Exercise tasks »
a: In the blog post below about the sorority ceremony, what motto is the Delta Delta Pi chapter said to preserve?
b: Return word for word the passage of the blog post below starting with "Saturday, March 26, 2011" and going on through "scripture-and-literature-derived 100-year-old ceremony.".

Page text »
■ ■ ■

Saturday, March 26, 2011

Remembering The Words

The lovely girl in the middle is my niece, Kaelyn Garard -- one of six of the newest members of the Delta Delta Pi sorority at Eureka College.  She "went over" late Thursday night, and her step mom, my dear bio sis and sorority sis (Remy), and I took a trip down memory bliss.  We attended and participated in the beautiful, church-housed, scripture-and-literature-derived 100-year-old ceremony. 

The night was beautiful.  Fun.  And boy are we old.  The ladies leading the ritual were children, so it seemed, and during the pre-event garb-changing for proper DDP activation attire left Rem and I realizing that um, well, some of the girls' retinas may be permanently scarred by our presence. 

Almost 20 years since my own activation, we drove through campus, and looking past the lamp-lit sidewalk and across the dark lawn to the windows of Davidson Hall, I was 19, again.  Instantly.  And completely.  Trekking back from the library or an art opening or dinner at the Commons, this scene had been home -- a beloved home -- for four years that passed oh, too quickly. 

We were there that night for the next generation, and I can not believe it.  Se-ri-ous-ly.  (Sigh of nostalgia.) 

Kaelyn was ecstatic and giddy over earning her letters and pleased that Rem and I made the effort to be present with her.  I believe it did as much good, if not more, for my own heart.  It's a local sorority, and long-standing at that -- a century on that one college campus.  Nominal dues cover the few costs, and the focus is the local tradition and Eureka history.  Eureka, all Eureka, and nothing but Eureka.  The minutes from the first meeting of May 1910 are in the hands of the current active chapter, and all decisions and the preservation of motto in action -- "Power Through Service" are maintained authentically and without a corporate anything.  It's beautiful, quite frankly.  First from our family -- (Great Aunt) Jo Lynn Finch, then her daughter, (Dad's cousin) Mary Finch, then Rem and I, and now, the fourth generation claiming as home base the historic organization.  Campus fun, and for the years to follow, memories silly and endearing.

■ ■ ■

Data lines »
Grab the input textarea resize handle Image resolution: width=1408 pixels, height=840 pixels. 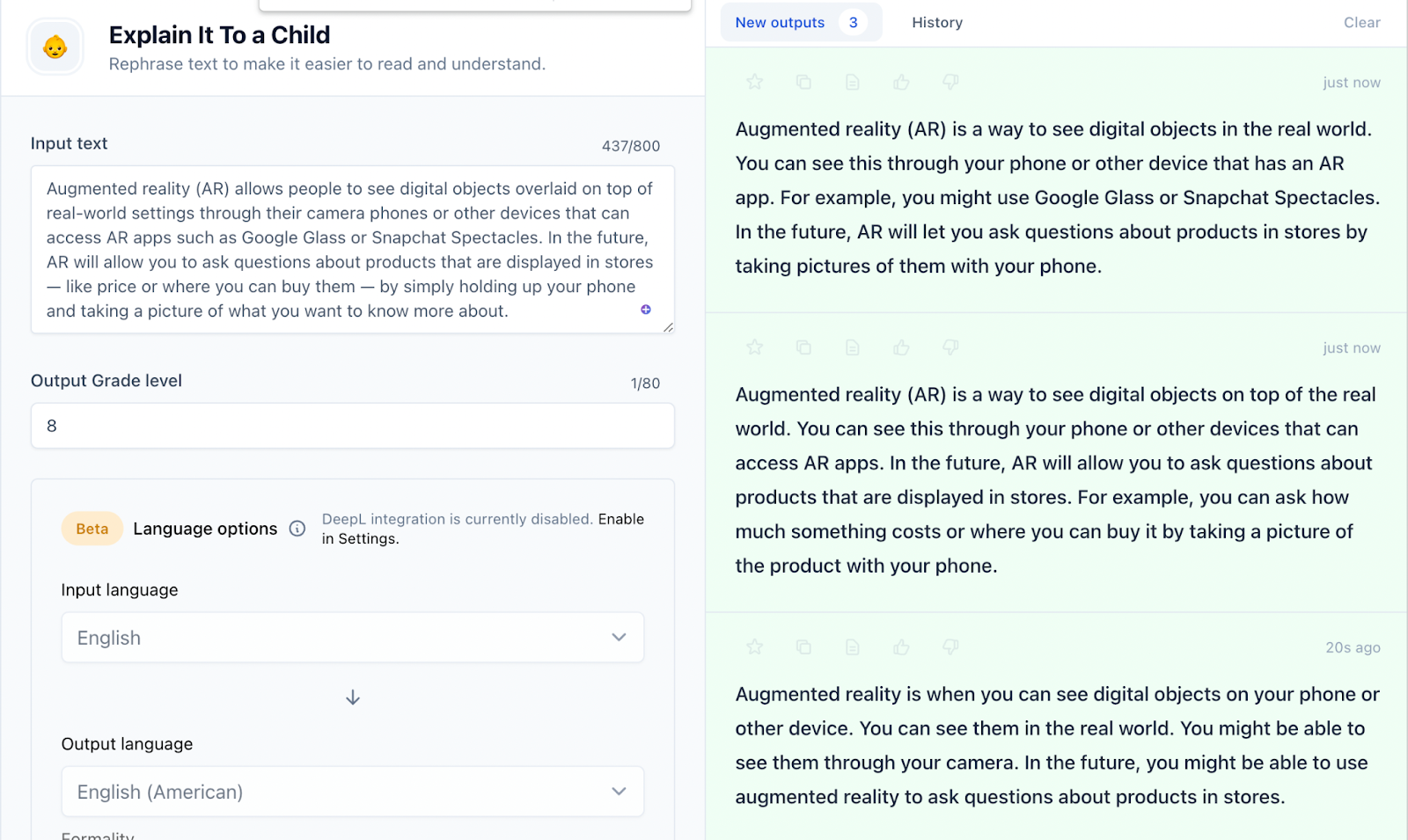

■ ■ ■

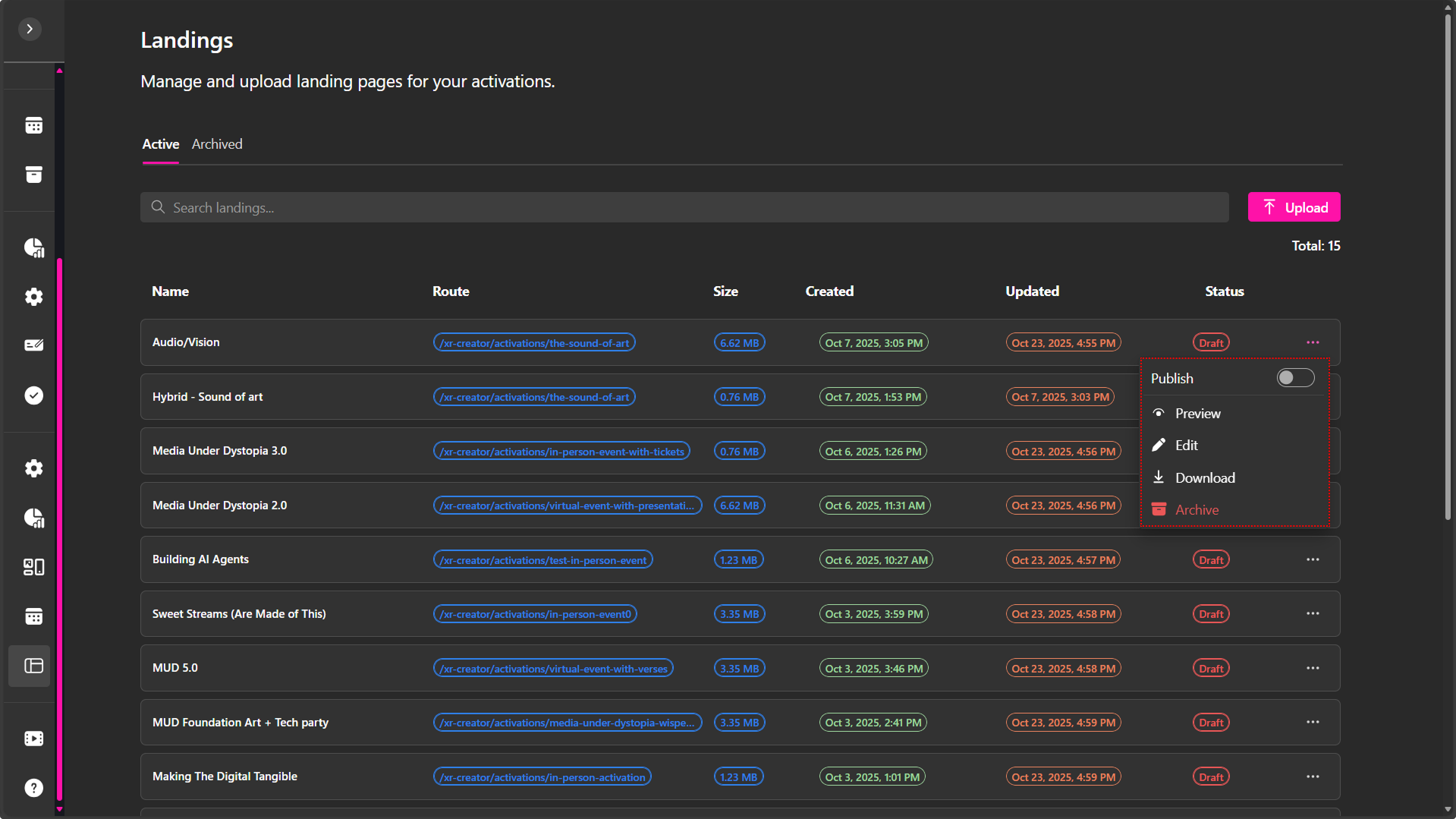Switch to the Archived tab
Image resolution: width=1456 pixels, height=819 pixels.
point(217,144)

■ ■ ■

Results for each task »
a: "Power Through Service"

b:
Saturday, March 26, 2011

Remembering The Words

The lovely girl in the middle is my niece, Kaelyn Garard -- one of six of the newest members of the Delta Delta Pi sorority at Eureka College.  She "went over" late Thursday night, and her step mom, my dear bio sis and sorority sis (Remy), and I took a trip down memory bliss.  We attended and participated in the beautiful, church-housed, scripture-and-literature-derived 100-year-old ceremony.